◆ **What to work on**
Copy the material below word for word, from the line with "676x380 pixels." to the line with "point(503,432)", including both of those lines.

◆ **Records shown**
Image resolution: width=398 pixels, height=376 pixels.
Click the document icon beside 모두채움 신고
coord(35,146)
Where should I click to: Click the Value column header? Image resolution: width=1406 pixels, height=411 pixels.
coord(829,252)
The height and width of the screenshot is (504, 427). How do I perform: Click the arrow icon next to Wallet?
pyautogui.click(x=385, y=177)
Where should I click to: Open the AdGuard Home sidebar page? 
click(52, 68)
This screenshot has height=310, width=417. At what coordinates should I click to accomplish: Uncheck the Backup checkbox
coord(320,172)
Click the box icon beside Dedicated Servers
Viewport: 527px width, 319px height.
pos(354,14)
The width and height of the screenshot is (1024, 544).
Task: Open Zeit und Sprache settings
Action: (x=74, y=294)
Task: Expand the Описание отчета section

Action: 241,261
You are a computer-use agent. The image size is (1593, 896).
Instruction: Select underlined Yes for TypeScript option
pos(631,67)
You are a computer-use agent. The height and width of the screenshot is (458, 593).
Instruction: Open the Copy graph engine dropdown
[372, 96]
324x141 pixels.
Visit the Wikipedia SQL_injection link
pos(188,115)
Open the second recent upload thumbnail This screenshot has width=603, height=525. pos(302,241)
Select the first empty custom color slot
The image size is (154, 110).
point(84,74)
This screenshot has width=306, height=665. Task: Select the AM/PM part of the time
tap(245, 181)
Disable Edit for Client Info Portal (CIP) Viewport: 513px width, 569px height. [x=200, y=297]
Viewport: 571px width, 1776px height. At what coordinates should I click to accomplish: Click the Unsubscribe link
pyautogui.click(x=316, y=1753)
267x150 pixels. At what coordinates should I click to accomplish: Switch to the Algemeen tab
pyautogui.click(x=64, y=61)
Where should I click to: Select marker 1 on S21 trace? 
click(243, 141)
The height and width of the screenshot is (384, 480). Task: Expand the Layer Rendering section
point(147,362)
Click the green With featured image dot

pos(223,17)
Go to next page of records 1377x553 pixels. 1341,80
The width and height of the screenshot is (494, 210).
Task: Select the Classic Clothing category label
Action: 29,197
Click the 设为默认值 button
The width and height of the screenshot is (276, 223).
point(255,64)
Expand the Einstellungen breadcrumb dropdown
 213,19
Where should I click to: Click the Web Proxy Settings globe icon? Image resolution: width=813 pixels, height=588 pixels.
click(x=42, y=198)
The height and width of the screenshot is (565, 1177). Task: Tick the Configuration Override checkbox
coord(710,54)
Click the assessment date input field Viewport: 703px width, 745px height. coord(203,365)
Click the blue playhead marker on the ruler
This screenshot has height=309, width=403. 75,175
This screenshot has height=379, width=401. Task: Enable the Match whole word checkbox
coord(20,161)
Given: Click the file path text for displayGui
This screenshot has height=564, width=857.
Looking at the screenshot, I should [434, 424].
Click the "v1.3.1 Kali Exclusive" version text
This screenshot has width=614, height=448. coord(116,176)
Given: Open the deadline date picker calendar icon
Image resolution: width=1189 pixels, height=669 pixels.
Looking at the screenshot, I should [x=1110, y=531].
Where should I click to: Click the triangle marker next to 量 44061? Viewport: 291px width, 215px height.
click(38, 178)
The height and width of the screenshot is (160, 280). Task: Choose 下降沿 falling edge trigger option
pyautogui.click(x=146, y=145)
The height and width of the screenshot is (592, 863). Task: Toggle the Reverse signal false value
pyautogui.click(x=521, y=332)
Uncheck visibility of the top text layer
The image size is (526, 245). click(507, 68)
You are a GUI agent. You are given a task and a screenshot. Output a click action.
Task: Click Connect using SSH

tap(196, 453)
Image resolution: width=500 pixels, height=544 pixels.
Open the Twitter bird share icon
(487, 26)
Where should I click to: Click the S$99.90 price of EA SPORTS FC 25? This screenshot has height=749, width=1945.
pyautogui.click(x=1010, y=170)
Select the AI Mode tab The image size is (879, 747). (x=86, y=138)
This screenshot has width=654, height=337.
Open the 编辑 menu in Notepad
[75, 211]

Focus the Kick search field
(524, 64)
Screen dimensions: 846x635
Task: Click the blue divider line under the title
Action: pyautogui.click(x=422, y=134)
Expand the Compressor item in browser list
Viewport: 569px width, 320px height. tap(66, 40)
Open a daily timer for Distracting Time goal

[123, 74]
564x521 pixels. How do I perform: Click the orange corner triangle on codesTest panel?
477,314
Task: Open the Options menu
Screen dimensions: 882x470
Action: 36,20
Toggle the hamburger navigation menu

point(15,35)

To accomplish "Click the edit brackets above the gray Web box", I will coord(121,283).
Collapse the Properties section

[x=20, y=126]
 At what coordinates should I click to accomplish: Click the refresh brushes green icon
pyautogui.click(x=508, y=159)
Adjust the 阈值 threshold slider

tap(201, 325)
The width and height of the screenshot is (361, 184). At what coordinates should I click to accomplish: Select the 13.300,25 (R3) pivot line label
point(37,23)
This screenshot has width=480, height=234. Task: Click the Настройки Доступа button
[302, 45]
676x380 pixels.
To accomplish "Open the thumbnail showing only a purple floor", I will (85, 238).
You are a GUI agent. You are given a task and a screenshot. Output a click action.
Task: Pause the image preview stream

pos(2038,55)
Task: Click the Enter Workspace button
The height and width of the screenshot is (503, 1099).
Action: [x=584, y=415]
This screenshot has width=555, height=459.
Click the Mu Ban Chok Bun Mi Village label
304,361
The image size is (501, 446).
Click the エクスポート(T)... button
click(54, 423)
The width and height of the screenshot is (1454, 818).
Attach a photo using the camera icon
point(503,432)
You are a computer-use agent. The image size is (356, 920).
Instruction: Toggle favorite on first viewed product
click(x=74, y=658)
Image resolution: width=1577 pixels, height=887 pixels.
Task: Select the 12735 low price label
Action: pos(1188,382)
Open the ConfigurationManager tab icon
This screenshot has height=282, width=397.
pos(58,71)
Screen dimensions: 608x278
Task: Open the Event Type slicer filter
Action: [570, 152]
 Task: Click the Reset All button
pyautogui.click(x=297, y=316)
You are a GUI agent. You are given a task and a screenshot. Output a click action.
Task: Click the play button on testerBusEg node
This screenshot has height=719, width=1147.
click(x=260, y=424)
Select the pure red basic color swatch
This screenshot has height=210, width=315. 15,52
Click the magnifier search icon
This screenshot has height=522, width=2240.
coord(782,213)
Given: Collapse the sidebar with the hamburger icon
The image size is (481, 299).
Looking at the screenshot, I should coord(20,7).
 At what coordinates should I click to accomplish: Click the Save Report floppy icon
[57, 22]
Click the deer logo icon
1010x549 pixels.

◆ **Written response**
676x380 pixels.
To accomplish "Open the thumbnail showing only a purple floor", I will (85, 238).
You are a GUI agent. You are given a task and a screenshot. Output a click action.
Task: Pause the image preview stream

pos(2038,55)
Task: Click the Enter Workspace button
The height and width of the screenshot is (503, 1099).
Action: [x=584, y=415]
This screenshot has width=555, height=459.
Click the Mu Ban Chok Bun Mi Village label
304,361
The image size is (501, 446).
Click the エクスポート(T)... button
click(54, 423)
The width and height of the screenshot is (1454, 818).
Attach a photo using the camera icon
point(503,432)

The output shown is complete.